Models are often crippled by predictors with degenerate distributions. For example predictor variables with a single unique values or values so similar that they have near zero variance. Its always advantageous to find and remove these sorts of predictors. The Caret package also has the function nearZeroVar that will return the column numbers of predictors that fall into this criteria

NZV_variables <- nearZeroVar(Soybean)
colnames(Soybean)[NZV_variables]
## [1] "leaf.mild" "mycelium"  "sclerotia"

We see that the three variables that fall under this criteria are leaf.mild, mycelium and sclerotia. Removing these will be advantageous to the model.

c) Develop a strategy for handling missing data, either by eliminating predictors or imputation.

The two main options we have is Removing predictors or imputing missing values. If the predictor has missing values across all classes it may not provide any information that is particularly useful.
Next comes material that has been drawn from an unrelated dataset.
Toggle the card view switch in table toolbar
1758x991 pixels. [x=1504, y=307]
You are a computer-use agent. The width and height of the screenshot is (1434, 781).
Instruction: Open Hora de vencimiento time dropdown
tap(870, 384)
This could include the first 2-4-d-injury, cyst-nematode and herbicide injury. For the rest we could try imputation with either most frequent category or k-Nearest neighbor if correlation exists within the predictors. Here missingness seems to be related to class at least when it comes to the top 5, so we could add this average missing value we calculated as as a new factor.